Jorge Silva

Personal information
- Full name: Jorge Fernando dos Santos Silva
- Date of birth: 22 March 1996 (age 30)
- Place of birth: Porto, Portugal
- Height: 1.83 m (6 ft 0 in)
- Position: Right-back

Team information
- Current team: Turan Tovuz
- Number: 7

Youth career
- 2005–2008: Salgueiros
- 2008–2014: Leixões
- 2014–2015: Sporting CP

Senior career*
- Years: Team / Apps / (Gls)
- 2015–2016: Sporting CP B / 7 / (0)
- 2016–2019: Leixões / 82 / (0)
- 2019–2023: Paços Ferreira / 42 / (0)
- 2023–2025: Olimpija Ljubljana / 63 / (3)
- 2025–: Turan Tovuz / 27 / (1)

International career
- 2014: Portugal U18 / 5 / (0)
- 2014–2015: Portugal U19 / 8 / (0)
- 2016: Portugal U20 / 2 / (0)

= Jorge Silva (footballer, born 1996) =

Portuguese footballer (born 1996)

Jorge Fernando dos Santos Silva (born 22 March 1996) is a Portuguese professional footballer who plays as a right-back for Azerbaijan Premier League club Turan Tovuz.

==Club career==
===Sporting CP===
Born in Porto, Silva finished his development at Sporting CP. He made his senior debut with their reserves in the LigaPro on 23 January 2016, playing the entire 3–0 away loss against Farense.

===Leixões===
Silva signed with Leixões of the same league on 17 June 2016. During his spell at the Estádio do Mar he appeared in an average of 28 league matches, being sent off in the 1–0 home defeat to Académico de Viseu on 30 October 2016.

===Paços Ferreira===
On 1 July 2019, Silva joined Primeira Liga club Paços de Ferreira on a three-year contract. He played his first game in the competition on 4 November, as a second-half substitute in the 1–0 loss at B-SAD.

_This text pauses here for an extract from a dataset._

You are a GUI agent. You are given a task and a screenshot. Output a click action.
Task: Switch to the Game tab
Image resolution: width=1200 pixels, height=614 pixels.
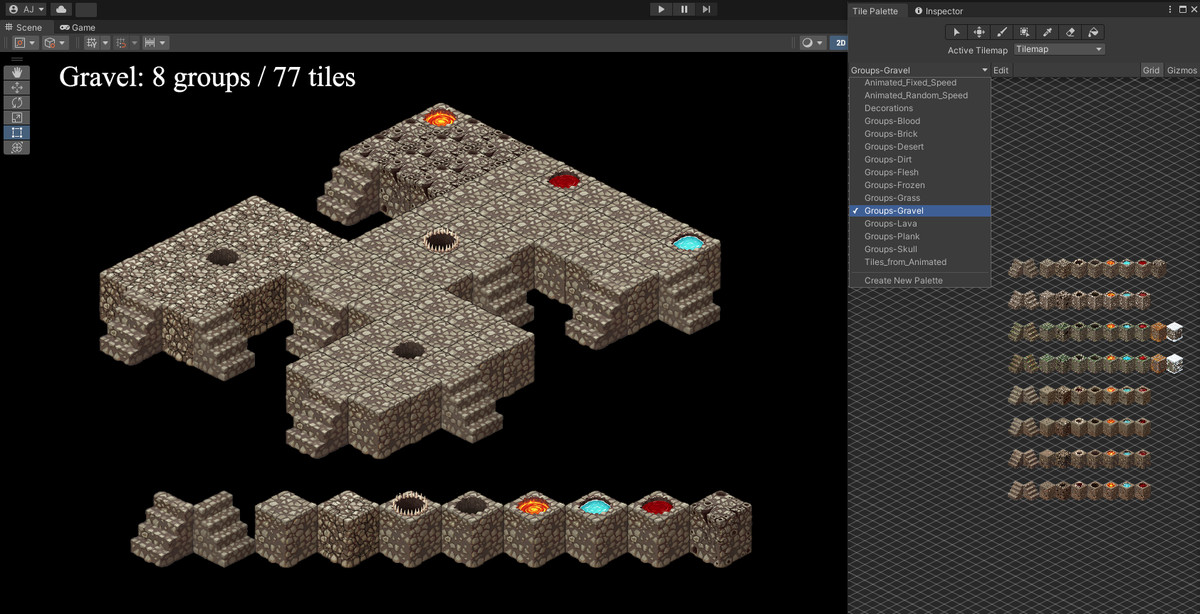(x=77, y=27)
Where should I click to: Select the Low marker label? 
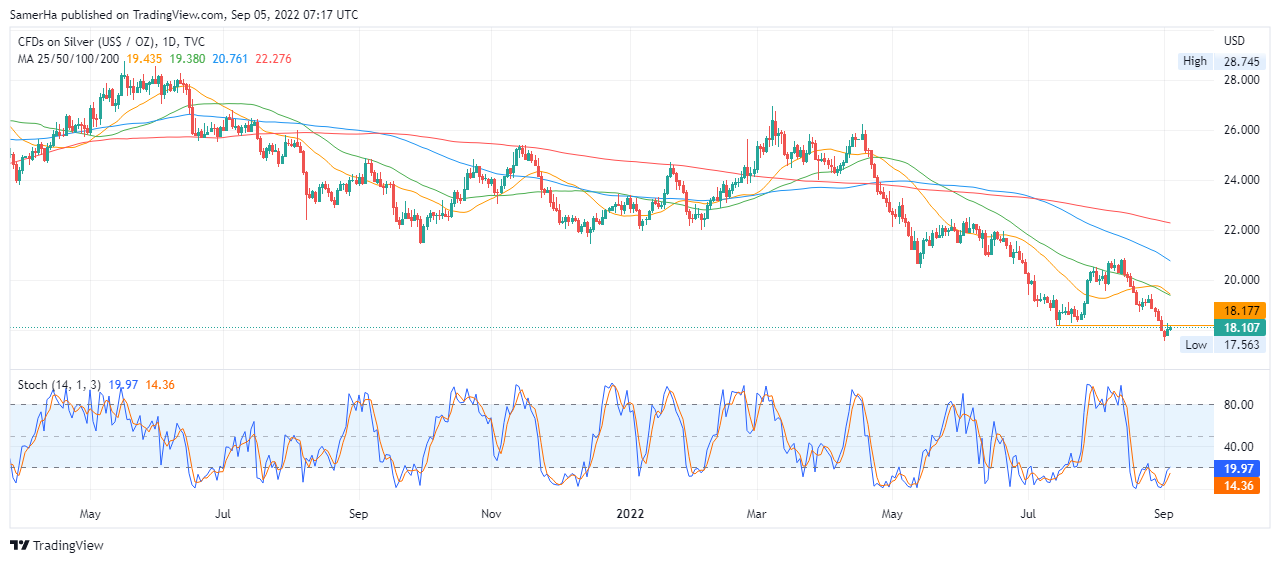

Silva missed the vast majority of the 2020–21 and 2021–22 seasons, due to injury.

===Olimpija Ljubljana===
On 26 June 2023, Silva moved abroad for the first time and signed with Slovenian PrvaLiga champions Olimpija Ljubljana on a two-year contract. His debut on 11 July was the first European game of his career, a 2–1 home win over Latvia's Valmiera in the first qualifying round of the UEFA Champions League.

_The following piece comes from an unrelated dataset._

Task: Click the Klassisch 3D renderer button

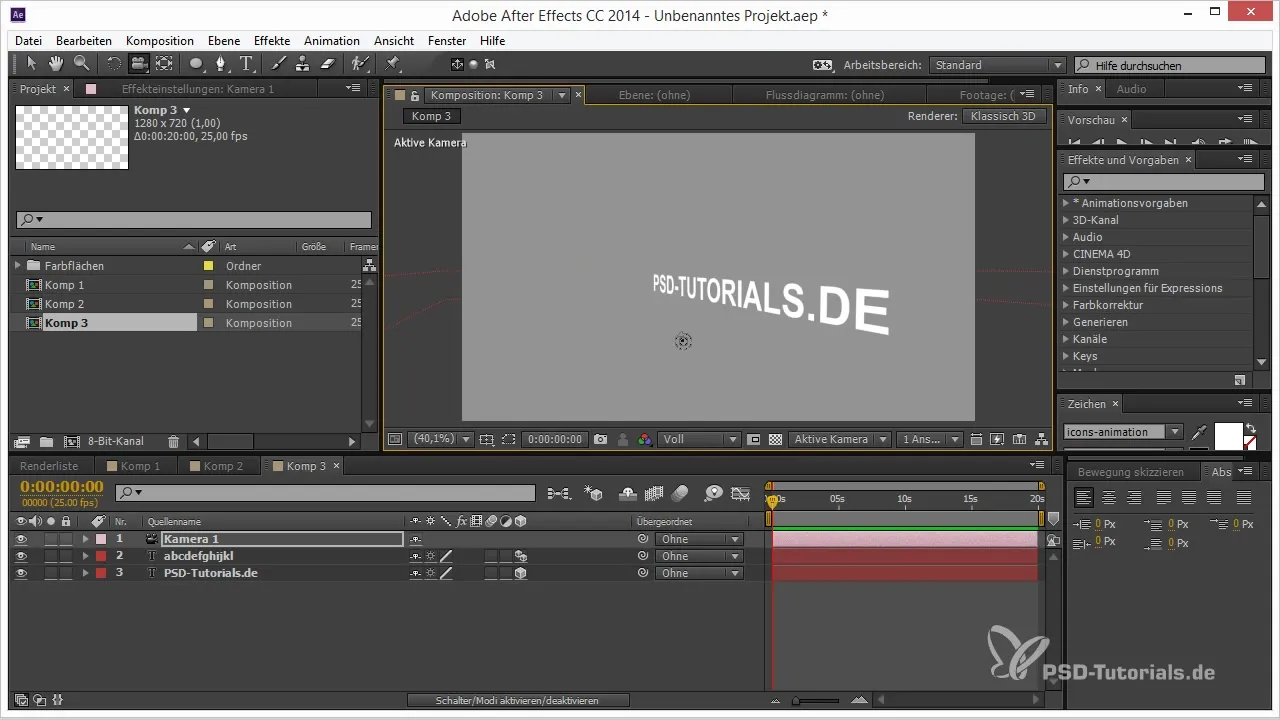Action: click(1003, 116)
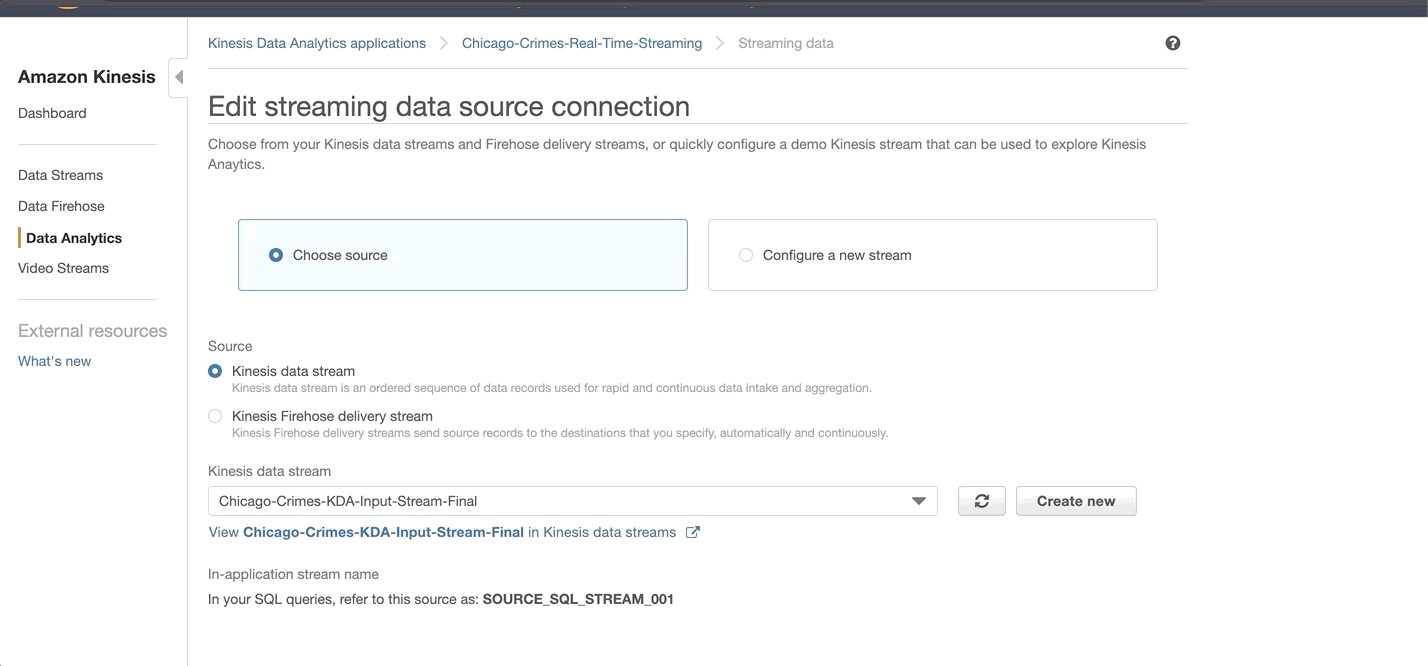Open Video Streams sidebar item
Viewport: 1428px width, 666px height.
63,268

Silva scored his first goal as a professional on 6 April 2024, his team's second in the 3–2 away victory against Rogaška after replacing his compatriot David Sualehe at half-time. He won the national league at the end of the 2024–25 campaign.

===Later career===
On 11 September 2025, Silva joined Azerbaijan Premier League side Turan Tovuz on a two-year deal.